The problem you're addressing (if any)

Doc maintenance is a painful burden, and it's only getting worse. There are many places where things have to kept in sync manually, and there's no good reason for this when it could be done automatically.

Describe the solution you'd like

Some specific examples:

Where is the value to a user, and who might that user be?

This is mainly of value to people who work on the docs, including contributors. It would greatly simplify things to handle this stuff automatically. Readers would also benefit from a more robust doc system with fewer errors (due to less room for human error to introduce problems).

Describe alternatives you've considered

There are existing doc management systems that have already solved these problem, but we're probably beyond that point.

Relevant documentation you've consulted

N/A

Related, non-duplicate issues

https://github.com/QubesOS/qubes-issues/issues/5308

andrewdavidwong commented 3 years ago

@tokideveloper, @maiska: Would this interfere with your website localization work?
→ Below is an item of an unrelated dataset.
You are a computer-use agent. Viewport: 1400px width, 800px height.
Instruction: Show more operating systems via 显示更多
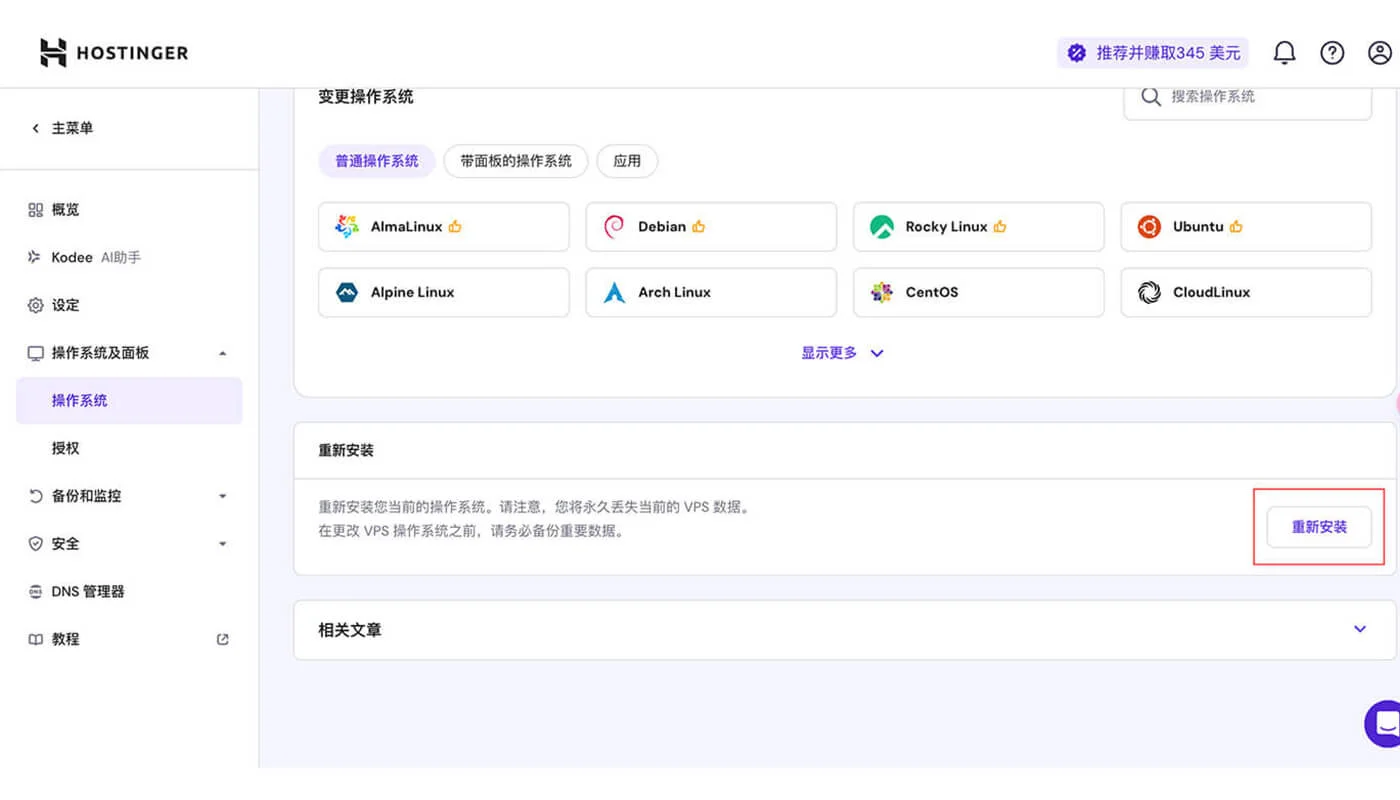pos(843,352)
andrewdavidwong commented 3 years ago

Ideally, we could just de-slugify the filename to form the title automatically, for example.
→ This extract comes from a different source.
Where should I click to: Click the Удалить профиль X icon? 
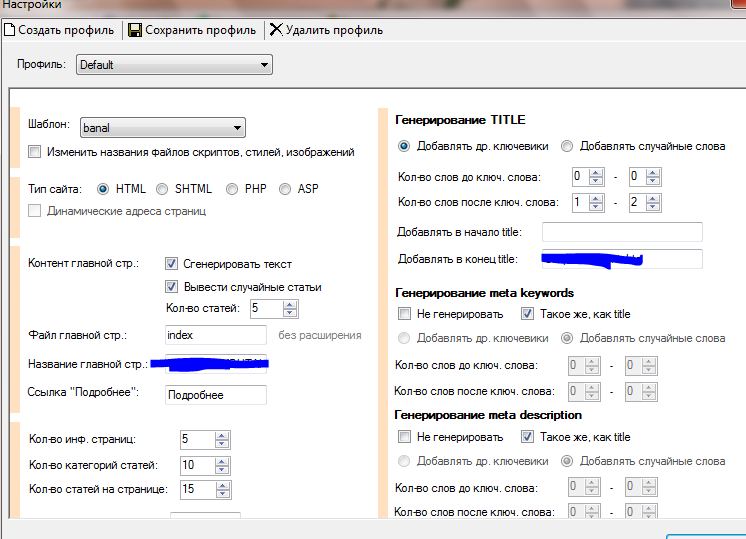click(x=276, y=30)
This may not be possible, since slugifying is, by its nature, a lossy conversion. If not feasible, perhaps we could have a script that automatically renames every file with its slugified page title. (In cases in which the name is already correct, the rename would be a NOP.)

I'm still going to try it, though, since we might get sufficiently good results from simply replacing hyphens with spaces and capitalizing the first letter, for example.

Update: Tested it out locally. I think we need more control over capitalization than this would allow. For example, "XSA" in a title needs to be in all caps, which this would not support. Scrapping this specific idea, but it's still better to reduce the duplication from three things down to two. Filenames are ineliminable, and having the title in the YAML frontmatter is useful, so let's get rid of h1 headings in the body text.

tokideveloper commented 3 years ago

@tokideveloper, @maiska: Would this interfere with your website localization work?

Here are my IMHO thoughts:

Redundancy

Permalink

Breadcrumb link trail

Title

YAML front matter in general

Doc index

Having every link and title for the doc index in a YAML file is redundant. We should just generate this from the directory structure and filenames.

Summary

Ideas

marmarek commented 3 years ago

I agree with @tokideveloper regarding permalinks - while they may look like a duplication, they are useful. Similarly for the title - slugifying is lossy. Keeping them in sync in the other way (automatically rename based on the title) may make reading git history a bit harder, especially with the web interface (not a huge issue, but still an issue). But having both title: in YAML and h1 should not be needed - the latter should be generated based on the former.

I think the biggest issue is the doc index - it duplicates page titles (in a separate file, so very easy to desynchronize), needs to be updated each time some page is added/moved/removed and generally sounds like something that should be generated, not hand-crafted.

andrewdavidwong commented 3 years ago

Permalink

  • Currently, our localization scripts heavily rely on explicit permalinks. Making them implicit means that we have to re-calc them which is not so nice and error-prone.

It shouldn't be error-prone, since the re-calc is deterministic and allows no room for human error.

  • An explicit permalink is good for translators since they can find the page they are translating relatively easy by entering the permalink in their browser's address bar. This is in a sense necessary since the directory path is lost (in a sense) when uploading the related MD file to Transifex.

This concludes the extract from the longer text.